Document:
◇ ◇ ◇ ◇ ◇
Voice/Vision Holocaust Survivor Oral History Archive

Martin Koby - April 20, 1999

Russian Liberation (continued)

And he--you know, it's--that's how you tell a story. He said, the man took the parts of the machine gun, put it in his pocket. And he said, "How are they going to fight?" That--this is Szczasny telling it. And they went on the front line. The question is, how's he going to fire it? What good is it?

This, this is all in Russian, of course.

Yeah, it's all in Russian.

And you--did you understand it--the...

Well, we--you know...

Most of it?

No, Mr., Mr....


...Mr. Szczasny was telling my father in Ukrainian, because my father was not too good at Czech.


So I understood it perfectly.

So is it--to, to this point, you hadn't really met any of the Russians yet, they were...

In person, no, no, no. This was the first day we saw the Russians. We stayed in that bunker until tomorrow morning. And in the morning before sundown, we got out and went through the back--to the--through the back of the houses, we went to our house. You know, I think you, you become--Mr. Czepko's lesson, in some way you know uh, you go to college to learn how to learn, right?


Or how to do--how to think or how to read and how to see.
◇ ◇ ◇ ◇ ◇
Requirements: According to the oral history transcript, in what language did Mr. Szczasny tell the story to the speaker's father?

Source material:
◇ ◇ ◇ ◇ ◇
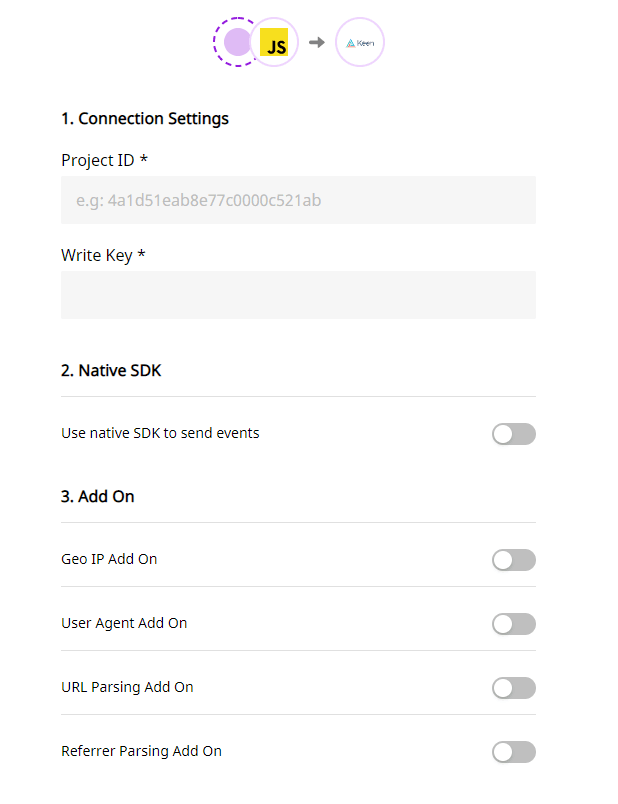
Task: Click the Native SDK section heading
Action: (111, 370)
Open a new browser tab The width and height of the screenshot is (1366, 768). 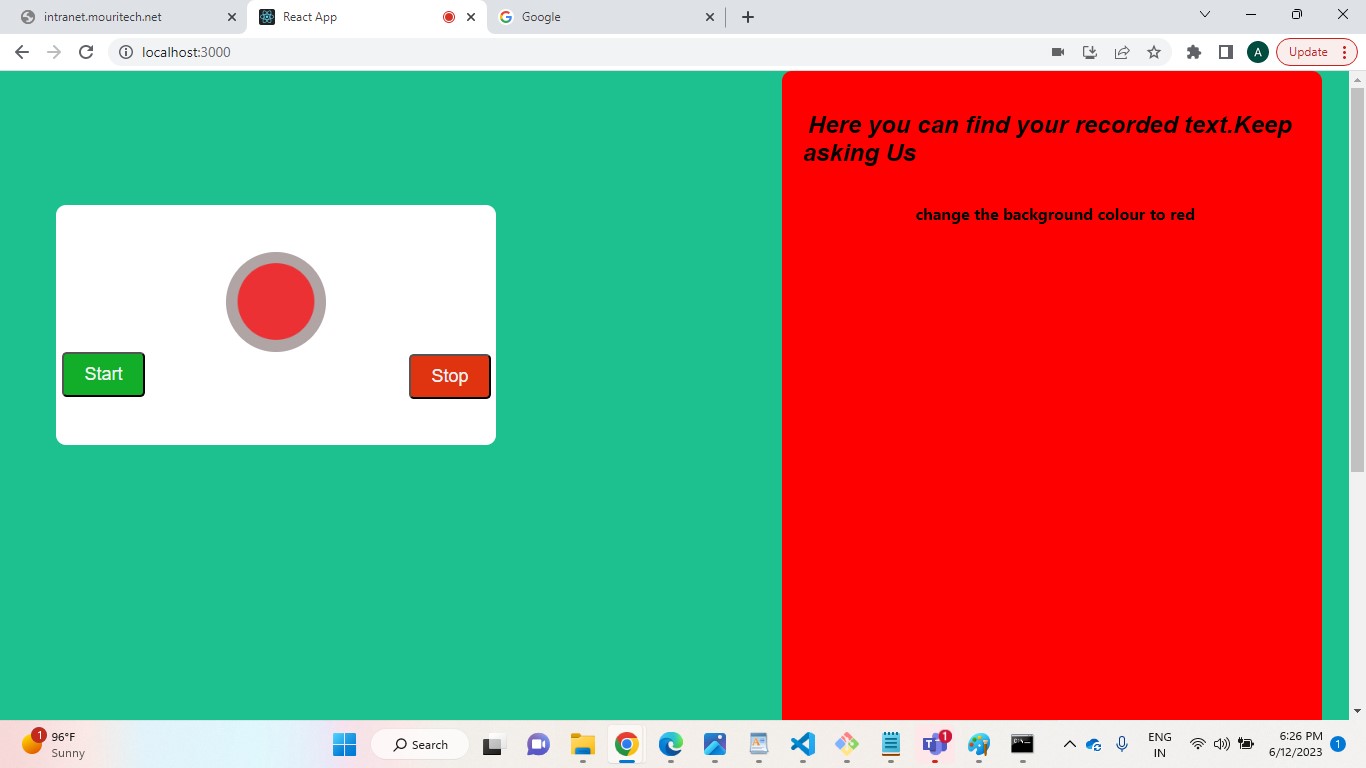point(748,17)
◇ ◇ ◇ ◇ ◇
Reply: Ukrainian